Por exemplo, a Lei 15.082/2024, publicada no último dia de 2024, prevê que o não cumprimento da meta individual anual configura crime ambiental (art. 68 da Lei 9.605/1998). Como essas metas devem ser cumpridas até 31 de dezembro, teriam as distribuidoras menos de 24 horas para se adequar? Bastaria o mero estado de inadimplência no dia 1º de janeiro para configurar o crime? O ilícito penal requer processo administrativo prévio instaurado pela ANP?
O artigo 23 da LINDB estabelece que a imposição de novos deveres deve prever transição proporcional e sem prejuízo ao interesse público. Mas esse não foi o caso do novo decreto.
Coube à Procuradora Federal junto à ANP (PROGE), em parecer solicitado pela agência, esclarecer que a lei vale somente a partir de 2025, e que o crime só se configura após processo administrativo regular, com garantia do contraditório e ampla defesa.
E não poderia ser diferente, pois se trata de “norma penal em branco”, que exige procedimento complementar para apuração. Além disso, pelo princípio da irretroatividade da lei penal mais gravosa, as novas punições e valores de multa não podem alcançar o exercício de 2024 ou anteriores.
É o caso da revogação da autorização de distribuição de combustíveis para quem não cumprir metas por dois exercícios ou mais (novo art. 9-C da Lei 13.576/2017). Como essa punição entrou em vigor em 31/12/2024, sua aplicação só será possível após dois exercícios completos a partir de 2025, com direito ao devido processo.
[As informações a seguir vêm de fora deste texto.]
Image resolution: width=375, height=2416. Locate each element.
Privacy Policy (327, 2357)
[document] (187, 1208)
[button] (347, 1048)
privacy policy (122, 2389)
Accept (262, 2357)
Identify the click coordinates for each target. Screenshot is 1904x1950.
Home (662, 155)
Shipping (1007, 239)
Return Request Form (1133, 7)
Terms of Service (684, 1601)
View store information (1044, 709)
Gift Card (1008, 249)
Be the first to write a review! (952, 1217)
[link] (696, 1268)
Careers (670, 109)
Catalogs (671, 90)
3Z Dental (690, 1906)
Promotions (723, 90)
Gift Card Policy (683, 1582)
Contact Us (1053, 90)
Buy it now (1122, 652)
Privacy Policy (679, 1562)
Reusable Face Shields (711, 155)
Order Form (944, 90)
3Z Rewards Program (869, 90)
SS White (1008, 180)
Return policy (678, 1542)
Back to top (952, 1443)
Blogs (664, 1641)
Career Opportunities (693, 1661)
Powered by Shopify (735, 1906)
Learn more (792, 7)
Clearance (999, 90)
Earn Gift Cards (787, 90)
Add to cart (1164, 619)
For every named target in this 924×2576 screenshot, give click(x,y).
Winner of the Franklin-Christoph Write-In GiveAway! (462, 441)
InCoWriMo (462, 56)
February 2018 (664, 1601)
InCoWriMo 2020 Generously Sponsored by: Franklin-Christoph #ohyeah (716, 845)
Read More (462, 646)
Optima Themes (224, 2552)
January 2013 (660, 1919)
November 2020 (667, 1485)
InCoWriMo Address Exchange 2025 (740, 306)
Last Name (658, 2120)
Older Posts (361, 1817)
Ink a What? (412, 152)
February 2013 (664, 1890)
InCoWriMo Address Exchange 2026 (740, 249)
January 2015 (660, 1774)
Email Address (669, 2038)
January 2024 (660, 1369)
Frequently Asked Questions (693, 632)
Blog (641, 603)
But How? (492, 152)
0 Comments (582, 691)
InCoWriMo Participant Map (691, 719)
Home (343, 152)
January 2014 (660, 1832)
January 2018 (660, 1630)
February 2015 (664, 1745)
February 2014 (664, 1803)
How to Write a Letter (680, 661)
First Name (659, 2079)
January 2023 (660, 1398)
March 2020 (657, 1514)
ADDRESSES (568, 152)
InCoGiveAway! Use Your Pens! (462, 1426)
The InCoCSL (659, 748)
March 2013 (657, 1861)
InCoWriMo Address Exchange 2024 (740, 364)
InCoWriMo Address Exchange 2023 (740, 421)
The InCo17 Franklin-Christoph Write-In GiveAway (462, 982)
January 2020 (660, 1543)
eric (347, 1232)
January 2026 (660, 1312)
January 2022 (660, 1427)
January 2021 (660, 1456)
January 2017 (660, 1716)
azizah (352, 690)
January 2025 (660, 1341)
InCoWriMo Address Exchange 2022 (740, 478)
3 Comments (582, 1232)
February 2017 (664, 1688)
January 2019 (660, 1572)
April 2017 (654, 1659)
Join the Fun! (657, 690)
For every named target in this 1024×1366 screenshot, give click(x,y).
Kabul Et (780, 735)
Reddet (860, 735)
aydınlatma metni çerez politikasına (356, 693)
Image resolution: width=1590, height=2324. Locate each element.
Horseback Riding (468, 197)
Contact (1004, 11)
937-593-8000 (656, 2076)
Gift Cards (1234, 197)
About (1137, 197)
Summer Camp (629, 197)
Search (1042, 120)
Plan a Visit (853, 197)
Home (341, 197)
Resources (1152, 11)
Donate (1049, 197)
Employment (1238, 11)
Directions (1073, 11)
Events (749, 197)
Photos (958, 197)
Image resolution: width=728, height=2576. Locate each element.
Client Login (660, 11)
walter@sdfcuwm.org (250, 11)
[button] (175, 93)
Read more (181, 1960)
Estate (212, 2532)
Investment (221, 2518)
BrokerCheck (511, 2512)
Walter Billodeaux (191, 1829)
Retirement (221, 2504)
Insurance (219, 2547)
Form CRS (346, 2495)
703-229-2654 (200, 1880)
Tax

O mesmo se aplica à vedação de comercialização com distribuidores inadimplentes (novo art. 9-B). Embora prevista para entrar em vigor no fim de março de 2025, alguns produtores passaram a restringir vendas com base em listas anteriores da ANP, levando a própria agência a esclarecer que essas listas não têm vínculo com a nova lei. O Decreto, por sua vez, apenas transfere à ANP a regulamentação, adiando sua aplicabilidade.
O § 4º do art. 6-A do decreto, por fim, autoriza a inclusão de distribuidoras na lista de sanções mesmo com punição apenas em primeira instância, violando os princípios da presunção de inocência e do duplo grau de jurisdição.
As observações acima não esgotam os problemas do RenovaBio, mas buscam contribuir para o debate e o aperfeiçoamento de uma política pública mais justa. Uma transição energética que se quer “justa” deve ter como premissa a segurança jurídica dos agentes econômicos que cumprem função de interesse público na distribuição de combustíveis e podem impulsionar a descarbonização da economia.